Exercise requirements:
Output, word for word, the stretch of the records from the line containing "Click the Microsoft Windows label text" through the line containing "pos(80,134)". Leave the pictures out.

Listing:
========

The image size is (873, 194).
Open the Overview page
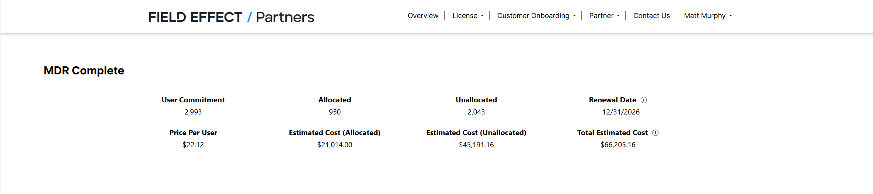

========

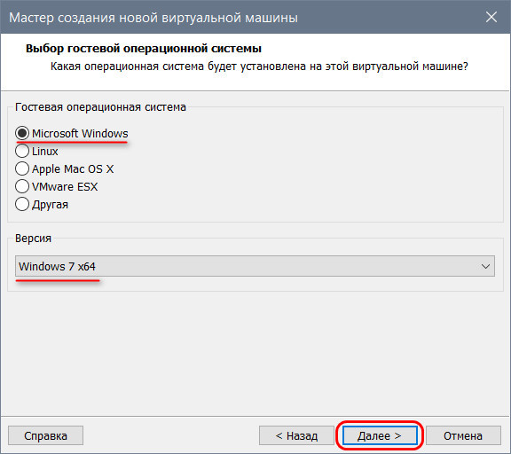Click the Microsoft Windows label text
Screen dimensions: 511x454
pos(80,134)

========

Response to this task:
Click the Microsoft Windows label text
Screen dimensions: 511x454
pos(80,134)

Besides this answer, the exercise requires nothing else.